Com uma referência discreta na
imprensa, foi divulgado que o PS pretende criar um modelo urgente de regulação
parental nos casos em que se verifica violência doméstica. Dado que os episódios
de violência doméstica estão sob a tutela da justiça penal e a regulação
parental depende dos tribunais de família e menores, a ausência de diálogo
entre instituições leva a que as crianças e as vítimas corram riscos na
regulamentação das visitas e guarda parental.
Os casos de violência doméstica
continuam a ocorrer com uma frequência e gravidade inquietante. Sabe-se também
que muitas situações são presenciadas pelas crianças com consequências
negativas claras.
Neste quadro, a regulação parental em situações de
separação que envolvam violência doméstica deve ser objecto de acrescida
preocupação e urgência no sentido de acautelar o bem-estar de vítimas e
crianças.
A este propósito recordo um
episódio noticiado há uns meses.
O Tribunal de Cascais decidiu
entregar a guarda de duas crianças de 4 e 6 anos ao pai que foi condenado por
violência doméstica grave e repetida exercida sobre a mãe das meninas. Acresce
que estes episódios se passavam algumas vezes com as crianças a assistir.
A decisão do tribunal suscitou
apreciações diferentes.
Algumas pessoas ouvidas na peça que
o Público fez sobre a matéria colocavam em causa a bondade da decisão do
Tribunal pois as directivas europeias vão no sentido de que os tribunais levem
em conta a violência doméstica na decisão sobre processos de custódia e visitas
aos filhos. Existem também estudos que associam o testemunho de violência entre
os pais ao maior risco de desenvolvimento posterior de comportamentos de
agressão ou de sujeição à vitimização.
Por outro lado, um especialista
não identificado entendia que “Uma condenação por violência doméstica contra
uma companheira não inibe automaticamente o exercício das responsabilidades
parentais”. Acrescentava que “Há que perceber se as relações afectivas das
crianças com o progenitor são superiores ao sofrimento causado por terem
assistido a violência doméstica.”
Na altura comentei de forma breve
esta questão e agora retomo as ideias de base.

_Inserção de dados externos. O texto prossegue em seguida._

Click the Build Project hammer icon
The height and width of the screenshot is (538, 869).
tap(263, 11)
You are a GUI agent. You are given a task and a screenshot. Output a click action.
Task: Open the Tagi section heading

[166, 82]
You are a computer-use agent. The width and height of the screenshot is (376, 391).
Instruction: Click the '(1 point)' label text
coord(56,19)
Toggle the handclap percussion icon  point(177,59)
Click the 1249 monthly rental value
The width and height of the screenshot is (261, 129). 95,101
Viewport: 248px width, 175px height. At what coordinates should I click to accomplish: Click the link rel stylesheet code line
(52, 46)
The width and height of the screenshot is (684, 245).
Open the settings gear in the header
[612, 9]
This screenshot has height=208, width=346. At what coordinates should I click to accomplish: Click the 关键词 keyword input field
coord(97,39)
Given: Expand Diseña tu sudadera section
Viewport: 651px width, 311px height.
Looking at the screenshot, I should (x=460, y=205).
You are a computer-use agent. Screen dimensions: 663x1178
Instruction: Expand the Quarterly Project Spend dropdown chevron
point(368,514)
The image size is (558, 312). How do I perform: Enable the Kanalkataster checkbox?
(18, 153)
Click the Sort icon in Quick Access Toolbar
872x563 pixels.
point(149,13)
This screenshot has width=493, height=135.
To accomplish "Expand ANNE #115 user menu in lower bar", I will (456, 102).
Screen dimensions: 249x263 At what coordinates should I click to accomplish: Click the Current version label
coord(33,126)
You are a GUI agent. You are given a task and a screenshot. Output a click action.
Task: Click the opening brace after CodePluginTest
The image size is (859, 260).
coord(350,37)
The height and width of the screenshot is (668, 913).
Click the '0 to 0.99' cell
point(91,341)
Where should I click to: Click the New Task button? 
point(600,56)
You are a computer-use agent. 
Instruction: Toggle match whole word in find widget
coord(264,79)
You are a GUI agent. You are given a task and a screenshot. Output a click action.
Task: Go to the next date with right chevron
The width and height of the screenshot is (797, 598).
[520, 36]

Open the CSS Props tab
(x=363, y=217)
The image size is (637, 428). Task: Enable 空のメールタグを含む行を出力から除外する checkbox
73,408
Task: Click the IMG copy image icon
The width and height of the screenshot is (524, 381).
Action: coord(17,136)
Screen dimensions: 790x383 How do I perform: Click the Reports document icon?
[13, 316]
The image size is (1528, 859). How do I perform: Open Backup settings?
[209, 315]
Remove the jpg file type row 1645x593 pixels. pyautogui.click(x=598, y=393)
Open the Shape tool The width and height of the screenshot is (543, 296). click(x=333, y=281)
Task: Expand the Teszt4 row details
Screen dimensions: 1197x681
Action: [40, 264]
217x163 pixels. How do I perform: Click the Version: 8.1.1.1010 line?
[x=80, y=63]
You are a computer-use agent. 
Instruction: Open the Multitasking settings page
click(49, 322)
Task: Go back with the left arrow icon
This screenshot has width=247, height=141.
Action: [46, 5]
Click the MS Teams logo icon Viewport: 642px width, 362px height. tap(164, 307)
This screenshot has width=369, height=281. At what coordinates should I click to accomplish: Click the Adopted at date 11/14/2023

De uma forma simples podemos
dizer que a acção educativa familiar pode definir-se em torno de duas dimensões
essenciais, educar e cuidar. Curiosamente em língua inglesa encontra-se por
vezes referências a "educare" ligando justamente, o educar com o
cuidar
Um pai que assume regularmente
violência grave para com a mãe dos seus filhos, condenado judicialmente e
separado entretanto, pode, vamos admitir embora tenha a maior das reservas, ser
um cuidador eficiente e satisfazer algumas das necessidades básicas das
crianças.
No entanto, no que respeita ao
envolvimento afectivo e aos cuidados afectivos prestados por um pai que tem
como ferramenta relacional a violência as minhas dúvidas são enormes apesar da
opinião do especialista citado que admite que um individuo que agride
repetidamente e de forma grave a mãe dos filhos à frente destes pode, ao mesmo
tempo, estabelecer vínculos afectivos robustos e positivos com essas crianças.
Será?
Por outro lado, considerando a
segunda dimensão, educar, as reservas são ainda maiores. Educar é o contributo
para a construção pessoal, a comunicação e a relação com os outros de forma
positiva e adequada, é a construção de valores, regras e limites, é o aprender
a ser. Educa-se com o que se sabe mas, sobretudo, educa-se com o que se é, o
comportamento gera comportamento
Tenho a maior convicção em que as
pessoas são capazes de mudar o seu comportamento e reabilitar-se. Muitas vezes
precisam de tempo e apoio.
O que não consigo entender é como
sem que esse processo de reabilitação seja minimamente garantido se decide
entregar a responsabilidade duas crianças a um agressor comprovado e
reincidente.
Costuma dizer-se que in dúbio pro reo mas importa não
esquecer um princípio fundamental, o superior interesse da criança, ou seja, in dubio pro puer (se o tradutor
ajudou).
Esperemos que a iniciativa legislativa
agora anunciada minimize o risco de situações desta natureza.